- What is expected
Set down every record below exactly as it stands, leaving out the pictures.
---------- Records for this task ----------
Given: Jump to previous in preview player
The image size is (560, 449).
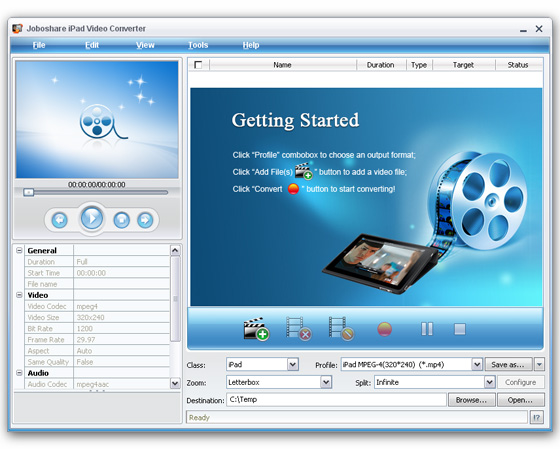Looking at the screenshot, I should click(60, 220).
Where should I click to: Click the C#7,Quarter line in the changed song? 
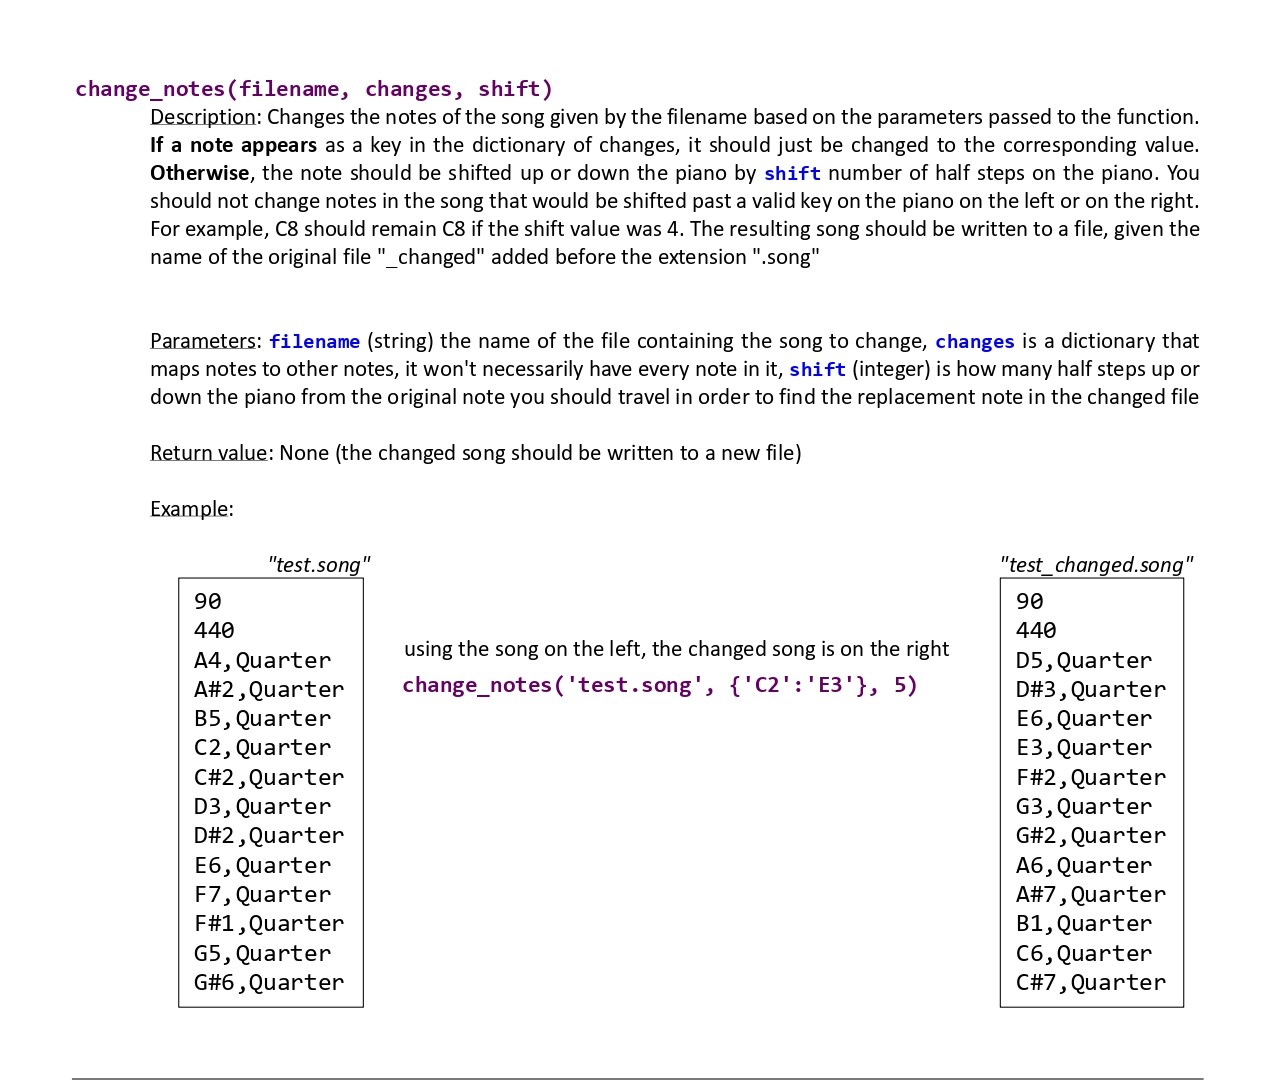click(1090, 983)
----------
- Finished task
Given: Jump to previous in preview player
The image size is (560, 449).
Looking at the screenshot, I should click(60, 220).
Where should I click to: Click the C#7,Quarter line in the changed song? 
click(1090, 983)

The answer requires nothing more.